In between all my other activities, I have been trolling along this list from its inception, and followed eagerly every Appocalpse, Exegisis and Synopsis as soon as they came on line. I download pugs and parrot from SVN repositories, written tests - one of which still hangs the compilation of pugs. Indeed the test I wrote for pugs concerned the ability of pugs to use existing CPAN modules. I have tried parrot with SDL and the tests fail. My aim was to write a P6 GUI module so that from the start it would be easy for P6 users to generate UI interfaces easily.

Unfortunately, despite my eagerness, I am not a professional programmer with the time or the skill to fix the problems. Where I can contribute is to express a view about how P6 might best be developed. Moreover, I do think that sketching out the way modules should (at least initially) be written, and skteching out which modules should be written as soon as possible, are as much a part of the language design as deciding how best to use the colon.

Moreover, consider the development of pugs. The first modules to be developed were Test and Test::Harness. Vital for the development of the language. Not a part of the core. Equally, Something to replace CGI or DBI will be essential to the uptake of P6. I would far prefer to have a skilled and resourceful professional, such as yourself or Damian Conway write these modules than leave it to enthusiastic amateurs such as myself.

And as for singularities, I appreciate Larry's idea of language development as being akin to a strange attractor (expressed in answer to a question I posed on this list nearly a year ago about when P6 would be complete), but I also fear that the orbits that describe solutions to some strange attractors have a great deal of volatility and it is never possible to define at any time exactly what the orbit is - a bit like not being able to define all aspects of an electron due to Heisenberg's uncertainty principle. But if that is the case with P6 (and why should it not given the wholly new areas of programming that P6 is defining?) where does that leave people like me? Does it mean that we must abandon P6 to the professionals, just as strange attractors and quantum physics are the domain of professional scientists? Does it mean that I must, as it now seems to be the case, move my own programming and the main language of my firm's IT department to Python?

I realise that @Larry have their own priorities, their own pressures, their own limited resources. I would like to help, yet there are limits to what I can do. And I am sure what is true for me is true for many others trolling on this list.

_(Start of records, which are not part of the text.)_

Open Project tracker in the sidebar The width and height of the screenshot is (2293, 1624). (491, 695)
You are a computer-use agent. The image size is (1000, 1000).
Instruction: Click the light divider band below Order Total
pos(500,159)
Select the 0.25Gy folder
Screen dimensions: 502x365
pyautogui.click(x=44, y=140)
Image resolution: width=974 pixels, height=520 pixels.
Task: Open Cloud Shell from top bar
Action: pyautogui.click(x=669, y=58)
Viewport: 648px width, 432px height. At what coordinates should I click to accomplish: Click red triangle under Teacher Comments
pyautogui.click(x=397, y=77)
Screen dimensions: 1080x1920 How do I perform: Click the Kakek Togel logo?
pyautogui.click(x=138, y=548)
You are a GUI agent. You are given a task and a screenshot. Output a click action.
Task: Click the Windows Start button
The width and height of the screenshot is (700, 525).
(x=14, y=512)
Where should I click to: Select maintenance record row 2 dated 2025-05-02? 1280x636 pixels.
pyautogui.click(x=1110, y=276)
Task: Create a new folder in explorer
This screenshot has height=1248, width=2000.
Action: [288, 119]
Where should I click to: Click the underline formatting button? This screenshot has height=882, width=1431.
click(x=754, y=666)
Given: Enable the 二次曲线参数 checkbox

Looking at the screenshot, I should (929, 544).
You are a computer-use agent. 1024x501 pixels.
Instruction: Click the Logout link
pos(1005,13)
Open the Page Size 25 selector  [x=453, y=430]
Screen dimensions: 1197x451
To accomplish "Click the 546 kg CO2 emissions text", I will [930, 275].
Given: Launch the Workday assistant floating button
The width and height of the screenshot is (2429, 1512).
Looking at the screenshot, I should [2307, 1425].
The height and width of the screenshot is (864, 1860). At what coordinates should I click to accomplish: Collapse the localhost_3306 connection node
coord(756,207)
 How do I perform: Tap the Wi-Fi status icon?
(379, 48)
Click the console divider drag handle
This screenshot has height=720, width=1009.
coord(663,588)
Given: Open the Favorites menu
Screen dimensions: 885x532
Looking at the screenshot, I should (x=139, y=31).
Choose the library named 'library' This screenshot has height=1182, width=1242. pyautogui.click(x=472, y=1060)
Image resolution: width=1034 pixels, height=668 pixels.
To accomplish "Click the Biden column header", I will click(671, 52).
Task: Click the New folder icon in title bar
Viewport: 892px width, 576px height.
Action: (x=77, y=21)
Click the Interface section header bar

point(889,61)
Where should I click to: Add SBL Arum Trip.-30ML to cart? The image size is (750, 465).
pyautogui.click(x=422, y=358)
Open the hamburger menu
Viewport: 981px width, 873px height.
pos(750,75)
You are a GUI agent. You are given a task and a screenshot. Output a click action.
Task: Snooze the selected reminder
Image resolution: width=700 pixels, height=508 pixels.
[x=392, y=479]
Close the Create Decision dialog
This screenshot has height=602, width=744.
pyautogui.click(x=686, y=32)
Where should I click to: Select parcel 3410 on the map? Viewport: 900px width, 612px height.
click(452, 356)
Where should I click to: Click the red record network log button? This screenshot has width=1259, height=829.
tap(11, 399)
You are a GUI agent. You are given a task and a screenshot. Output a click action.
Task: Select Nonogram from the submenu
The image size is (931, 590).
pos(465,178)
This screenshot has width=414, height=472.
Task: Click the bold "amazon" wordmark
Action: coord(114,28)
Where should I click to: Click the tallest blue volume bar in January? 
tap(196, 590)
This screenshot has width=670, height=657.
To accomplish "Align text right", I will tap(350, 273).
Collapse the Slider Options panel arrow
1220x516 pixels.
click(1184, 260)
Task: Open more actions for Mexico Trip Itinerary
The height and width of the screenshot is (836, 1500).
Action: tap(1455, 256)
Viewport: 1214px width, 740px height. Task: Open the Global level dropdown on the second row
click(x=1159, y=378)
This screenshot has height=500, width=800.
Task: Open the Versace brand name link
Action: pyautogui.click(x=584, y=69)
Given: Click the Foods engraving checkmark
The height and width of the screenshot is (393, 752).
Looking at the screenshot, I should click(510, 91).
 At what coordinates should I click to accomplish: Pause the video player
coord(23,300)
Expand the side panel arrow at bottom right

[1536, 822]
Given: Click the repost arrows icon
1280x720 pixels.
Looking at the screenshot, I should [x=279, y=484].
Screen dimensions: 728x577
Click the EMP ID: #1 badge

You are doing a fine and wonderful job. Your efforts - I sincerely believe - should be applauded and appreciated. My impatience is due to a heightened expectation and desire to use P6 that in fact is a result of the fantastic achievements I have already seen.

Richard

chromatic wrote:
On Saturday 08 December 2007 06:50:48 Richard Hainsworth wrote:

Surely, some concentrated thought by the inventive and resouceful minds of
who lead this project should go into language utilisation and
popularisation.

My goodness, @Larry's pretty darn busy trying to build the core kernel of Perl 6 in such a way that the rest of the world can build beautiful and useful things around that kernel much in the same way that the CPAN as a whole is the shining gem of Perl 5.

You, Mr. Hainsworth, and every other person reading this message from December 2007 through the singularity (aka Perl 7) officially have my permission to think about this yourself and pitch in! (Fixing the mixed metaphor in my first paragraph is a good start. Reading S11 is step two.)

No one ever needed permission, but if it makes anyone feel better, there it is.